ASUS EAH6850 DirectCU Review

👤by Sahil Mannick Comments 📅21-10-10
Temperature & Overclocking

The ASUS HD6850 DirectCU comes pre-overclocked at 790MHz on the core. This is a rather tame overclock of 15MHz but the beauty of the ASUS card is its unique voltage tweak feature. No other cards on the market currently support this so ASUS have to be commended for their implementation. Teamed up with their DirectCU cooler, the HD6850 looked promising from the onset and the results did not disappoint in the slightest. At a stock speed of
775/4000MHz
, the reference HD6850 is clocked quite conservatively given that the same Barts core comes at 900MHz on the HD6870 and the same rated memory chips are used. Nonetheless, it promises plenty of headroom thanks partly to a mature 40nm manufacturing process. To overclock the card, I used ASUS’s own Smart Doctor utility for voltage tweaking and increasing the clock speed. The process was very painless and soon a final clock speed of
1000/4600MHz
was reached using a voltage of 1.25V, 10MHz higher than what the HD6870 could achieve on stock voltage. For comparison, the HD6850 operates at 1.148V under load and when it idles, it operates at 0.945V clocked at
250/4000MHz
. Unfortunately, Smart Doctor, MSI Afterburner and ATI Overdrive all limited the maximum core speed to 1000MHz, otherwise a higher result could have been achieved with an additional bump in voltage.


Stock



Overclocked



Looking at the benefits of overclocking, the 29% increase in core clock speed is mirrored by the same boost in texture fill rate, shader operation and pixel fill rate over reference specifications. Likewise, the 600MHz increase in memory speed results in a 15% boost in bandwidth. The card thus ends up being comparable to the HD6870, where the latter’s shader advantage is reflected in the higher operations.

In real world situations, the 29% core increase and 15% memory clock boost resulted in an average performance rise of 20%, not quite a linear trend but still a significant increase. This will become clearer from the following games’ benchmarks.

Temperature


The DirectCU may only have a 2 heat pipe design compared to the HD6870’s three, but from experience, it has proved to be a winner.
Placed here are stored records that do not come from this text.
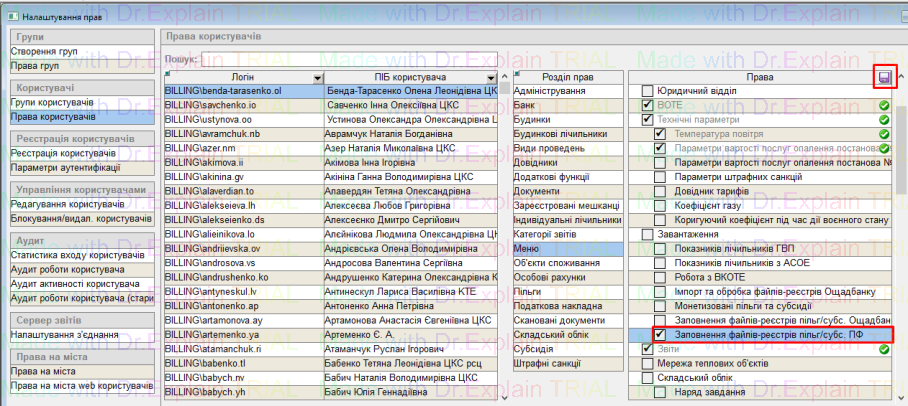This screenshot has width=908, height=406.
Task: Click green check icon in ВОТЕ row
Action: (x=884, y=105)
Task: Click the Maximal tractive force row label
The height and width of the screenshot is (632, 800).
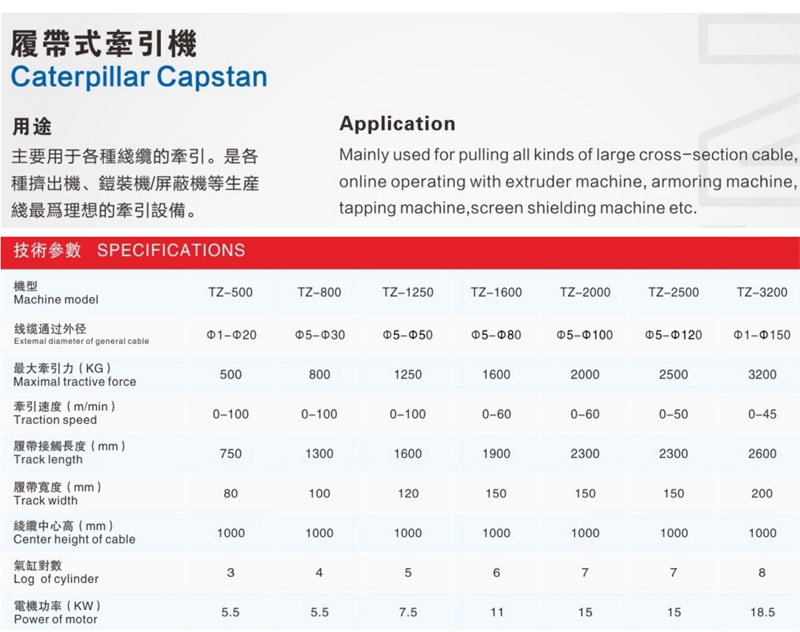Action: (x=75, y=382)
So it made perfect sense for ASUS to use the cooler on the Barts core. At stock clock speed, the temperature delta is a mere 50C under load and 27C at idle, comparable to the results of the same cooler on the HD5850. The slightly higher temperature is down to the fan functioning at a lower speed, 24% at idle and 40% under load. The DirectCU cooler remains very quiet at those speeds.

When overclocked, the idle temperature rose to a delta value of 32C and a fan speed of 28%. Under full load, it did ramped up to 56% to keep the temperature delta at a stable 59C, cooler than any the other cards on test here. The fan became audible at 50% but wasn’t intrusive until it hit 60% or above.